Gaidos: I mean, I don't think we have much information about ... it's unclear if it's just the disease and possibly some underlying fibrosis that we're treating and not true inflammation, or if it's some change in the pathway that's triggering the inflammation -- so if it's some sort of change in the mechanism behind the inflammation that's driving that. But I think as we get some more real-world data, these patients will get a better understanding of where to position these therapies and who it works best in.
Cohen-Mekelburg: And just to go off what Jill was saying, I think it's interesting in the sense that if you look at the study design of the trials, the randomization was stratified by steroid use, endoscopic disease severity, and the number of prior biologics. However, they divided that into zero, one, or more than one biologic, rather than the subgroups that are included in this post-hoc analysis, which is like one, two, or greater than three.
And that probably counts for why you do see some of the differences that we're seeing -- let's say by disease duration or by steroid use. And so you do wonder, is this an issue with confounders or is this an issue of truly those patients who are exposed to three or more, all other things being matched, are they truly less likely to respond?
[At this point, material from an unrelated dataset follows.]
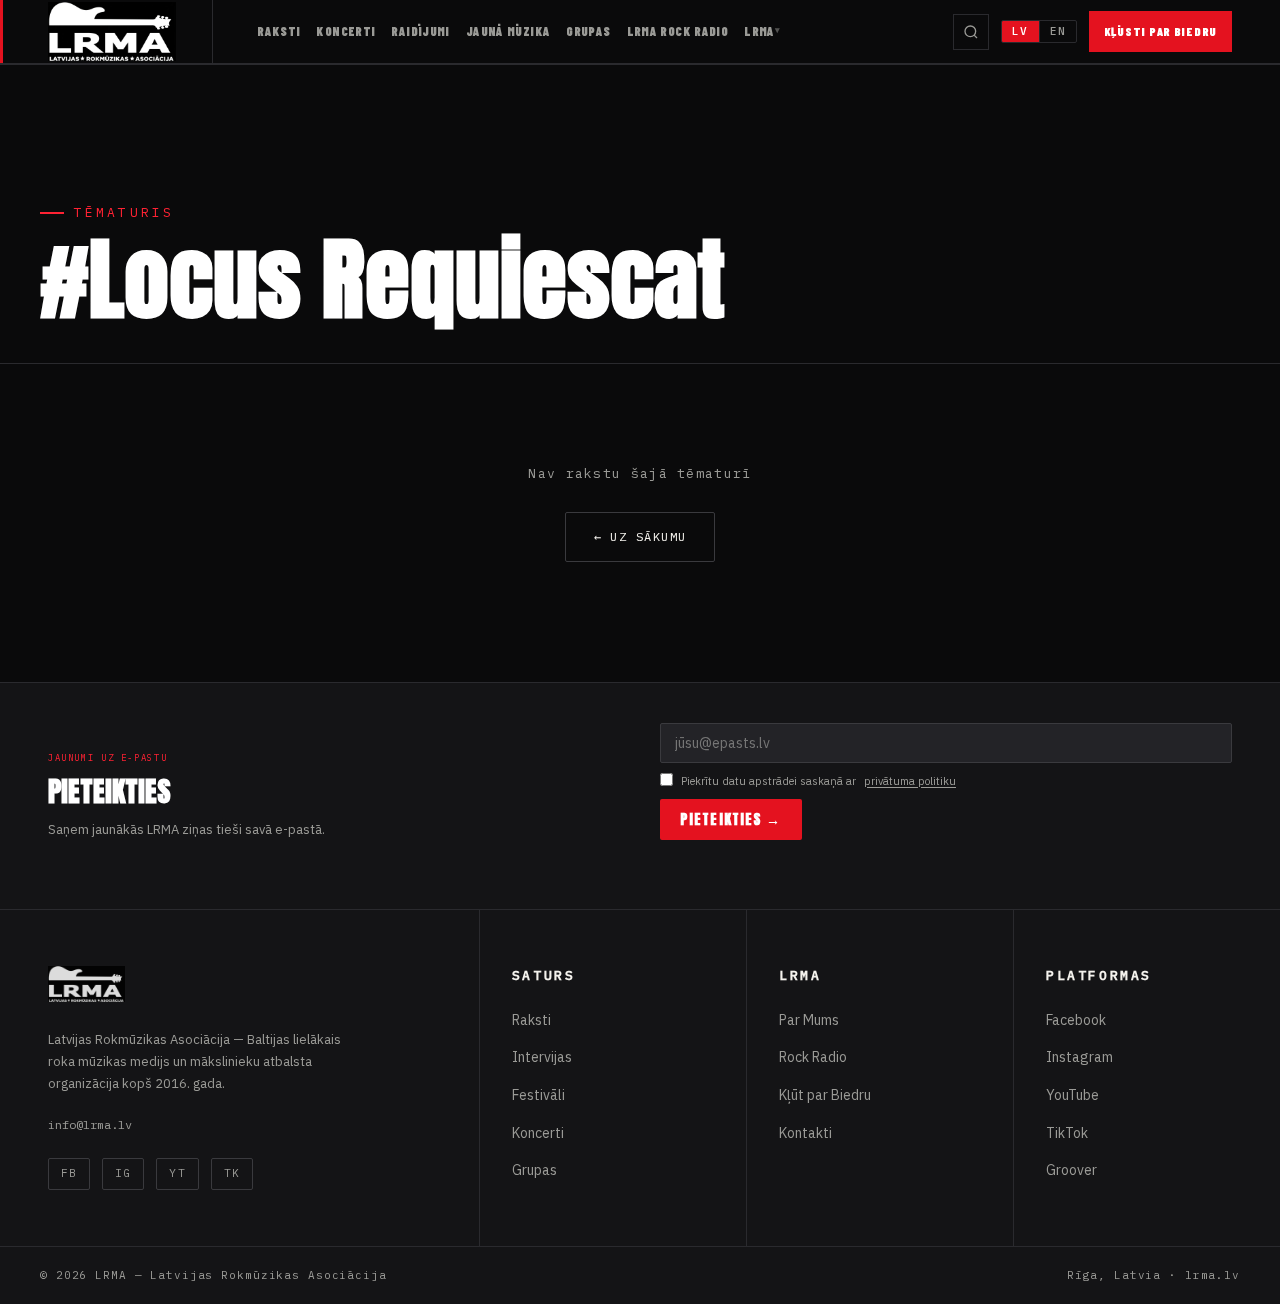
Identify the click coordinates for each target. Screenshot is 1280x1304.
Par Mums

Hou: That's a great point, Shirley. Yeah, so just to conclude and summarize. A really interesting study; I think we have more to see, obviously as they go into this and it goes into full manuscript and we see the details of this. There's obviously a lot of adjustment that needs to be taken into consideration, whether some of these differences pan out or not.
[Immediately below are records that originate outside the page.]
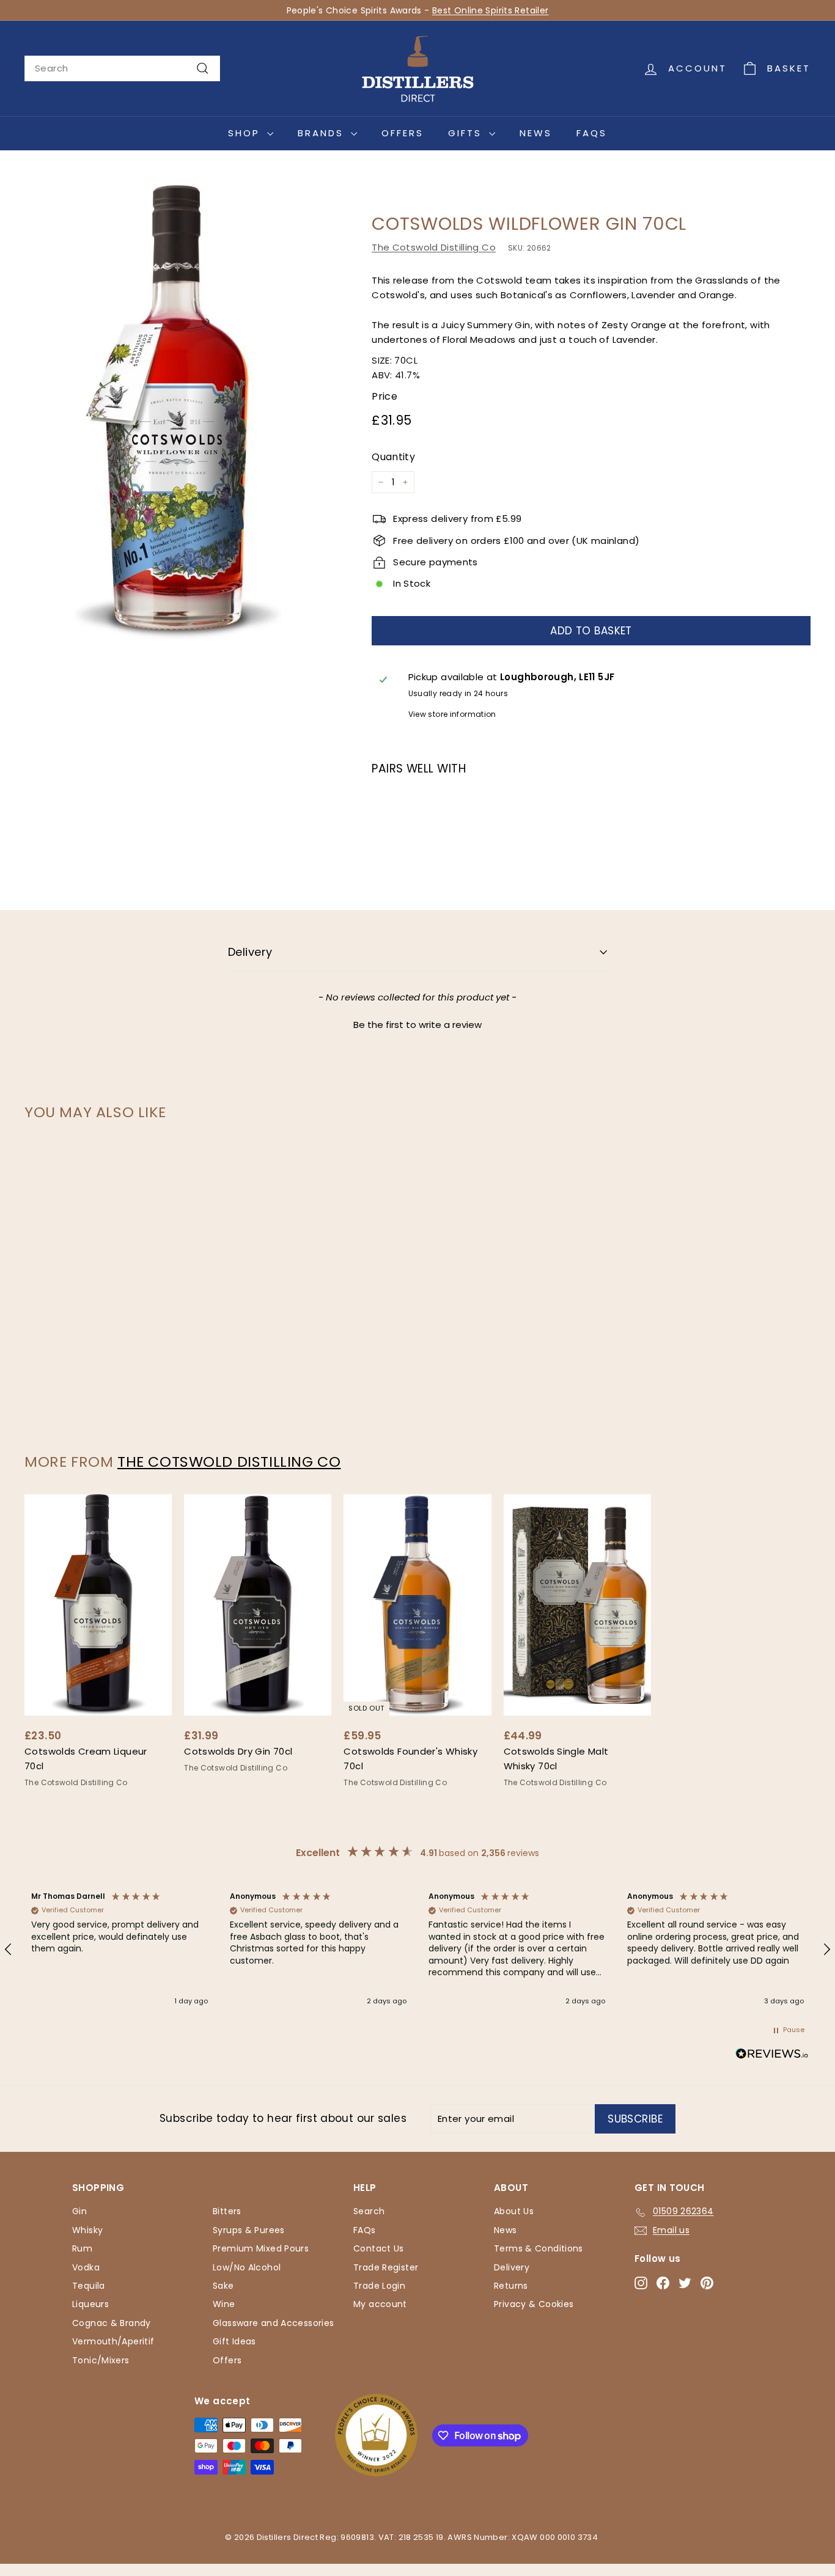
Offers (402, 133)
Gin (79, 2211)
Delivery (250, 952)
But I found this abstract to be interesting. Again, in JAK inhibitors, Crohn's is going to be a different animal. We know obviously with tofa, it didn't make it in phase II trials, times two. So it'll be interesting to see. The devils are in the details. But very encouraging overall that they were still seeing response despite their exposure rates.
A key question, you may say whether how relevant some of this is, because as you mentioned, Shirley, as per labeling, these really should be TNF inhibitor exposed by labeling. And I think a key challenge as you also pointed out, the minority of the patients in these studies were TNF-exposed -- only 29.
So that again, as both of you mentioned, very interesting to see how this pans out in further studies in the real world. Thanks.